If someone hurts themselves on the job you are not liable if you are not negligent or at fault if you have an LLC.
A good lender would never take over an LLC. Who knows what bills or lawsuits come with an LLC.
@Jason D. is the lender who told you that an HML? My understanding is that HMLs will only lend to LLCs and conversely most traditional banks prefer not to. If I recall, HMLs lending to LLCs has to do with being able to lend at such high rates. If they lent to individuals and owner occupants they could be subject to predatory lending penalties. Since they're lending to businesses that doesn't apply.
Thanks for everyone's input. It seems to be a Hard money lender requirement.
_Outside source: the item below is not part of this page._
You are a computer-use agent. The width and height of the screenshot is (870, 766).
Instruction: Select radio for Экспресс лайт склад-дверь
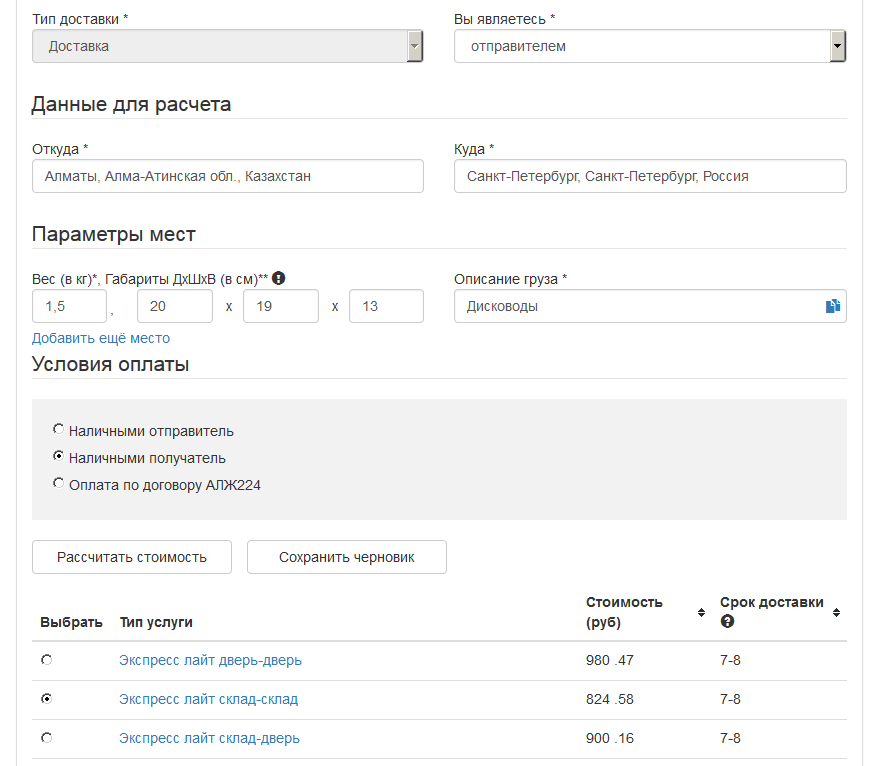pos(46,738)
I've gone ahead and filed the paperwork to form the LLC. It's something that I had planned on doing at some point anyway, and it opens up a lot more options for funding, which is an added plus.
Jason...just wanted to clarify one thing. Commercial Lenders will oftentimes require you to vest in a legal entity, such as an LLC. However, in the case of Residential Lenders ( 1 to 4 unit dwellings) it's exactly the opposite: For Conventional Conforming loans, the Agencies (Fannie Mae, Freddie Mac) will not allow you to vest in legal entities. They require that vesting be in the name of individuals only.
Typically the same is true for residential lending (1 to 4 units) that are Non-Conforming Loans (i.e. portfolio Conventional mortgages). In most cases Non Conforming Investors will not allow vesting in legal entities either (although this is not a hard fast rule ... these lenders can basically do whatever they like, but this is what most are doing now).
@Odie Ayaga - Good to know!
As far as conventional loans, would you recommend an LLC?
I've had them before and dealt with all that but am on the fence if it even matters. Only reason was privacy, but even then, a simple search can dig up names. (Being the creepy stalker I am. Haha)
Put your lawyer as the resident agent for your LLC. Add a little distance between you and the snoopers. Your lawyer legally can't say who owns the LLC because you told him not to unless served a court order.
There are two main motivators to vest in an LLC (aside from privacy). One is for legal protections (such as liability claims) and the other is for tax purposes (i.e. if the investor in the property is necessarily and actually a legal entity then having the property in the name of individuals might present issues from a tax, accounting and corporate ownership point of view). Attorney's and Accountants have the best answers from these perspectives. Insofar as Conventional Conforming Loans are concerned...vesting in LLCs is simply not allowed when the loan is being originated.
@Alice K. , @Robert Gregg 's response covers it pretty well. As a flipper with a partner an LLC is a natural route for me to go as there are various reasons why in flipping it can make sense to flip each house in the name of an LLC whether it be for arranging investors or getting hard money. In the buy and hold world it gets hazier. As you buy more and more properties investing in the name of an LLC can be greatly beneficial for the reasons Robert stated, but that can make it more difficult to get loans for 1-4 unit properties. At that point it seems to become more of a balancing act in terms of what you in your particular situation need at that time and what you have available to you.